In one of his nineteenth century novels, Balzac complains that doctors have come up with so many new specialised terms for illnesses that on hearing them you have no clue as to their origin and cause. As if these names live a life of their own, alienated from an individual and the possible complexities of his of her life. In the old days, people would say that one suffers from unrequited love, envy, worry or disappointment and today you have technical terms like irritable bowels, dementia, cancer, stroke. They used one of these to explain my grandfather’s death when he collapsed on a cold winter day in front of the house while collecting some wood for the fire.
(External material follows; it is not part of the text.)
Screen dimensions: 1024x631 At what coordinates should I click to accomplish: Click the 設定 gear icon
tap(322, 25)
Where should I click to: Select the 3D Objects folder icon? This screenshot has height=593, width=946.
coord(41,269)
I don’t remember what was the exact word except that it sounded irrelevant and even misleading. If anybody had bothered to know why his big generous heart failed I would have told them that after four agonising years of living in the exile it received its final blow just a month earlier when his wife died and was overwhelmed with immense grief. And even though many people concluded that living up to your seventies is not that bad, it didn’t comfort me much. I was sure both he and my grandmother would have lived to see many more sunrises if life hadn’t been so hard on them at the very end. During those four long years there was not even the slightest glimpse of a chance that they would ever get away from the dirty ugly urban suburb of a big city where they lived entrapped between four gray walls and return to their home that was miles away in the countryside. With their family and friends being scattered to different corners of the world and the busy locals keeping at a safe distance, there was not much comfort for the aching hearts and weary minds. And even though my grandpa was a man of strong constitution and even stronger will, I had seen him crushed.  

© UNHCR/Zalmaï
Only four years earlier, we were all relieved when after a couple of days of waiting by the phone we finally got the news that they had escaped the cruel death that befell some of their neighbours who stubbornly refused to leave their homes. Little did we know at the time that this immediate death was only to be replaced with slow dying.
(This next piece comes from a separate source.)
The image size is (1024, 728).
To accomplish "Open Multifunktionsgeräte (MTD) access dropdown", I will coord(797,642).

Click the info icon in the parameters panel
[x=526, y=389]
However, my grandpa wasn’t the last victim. Four months later, their eldest son, my uncle, followed the same road, again exhausted with disappointment, disorientation, hopelessness, desolation and quiet suffering. They were like falling dominoes, yet nobody considered them casualties of war because they did not fall by the bullet or knife. Nobody keeps a record of these slow deaths in the exile. Perhaps because it would be terrifying to hear the number. Rarely anyone acknowledges them and takes them for what they really are. It is much easier to tag them as cancer, heart failure and diabetes. As if they weren’t ignored enough at the end of their lives.

I wish the society as a whole had paid more attention. I wish people close to them had shown more understanding. I wish they had had somebody to talk to. I wish they could have made themselves talk. I wish they could have accepted the injustice as one of the life’s tricky ways to challenge us. I wish they had been just a little stronger to live to return only a couple of years later.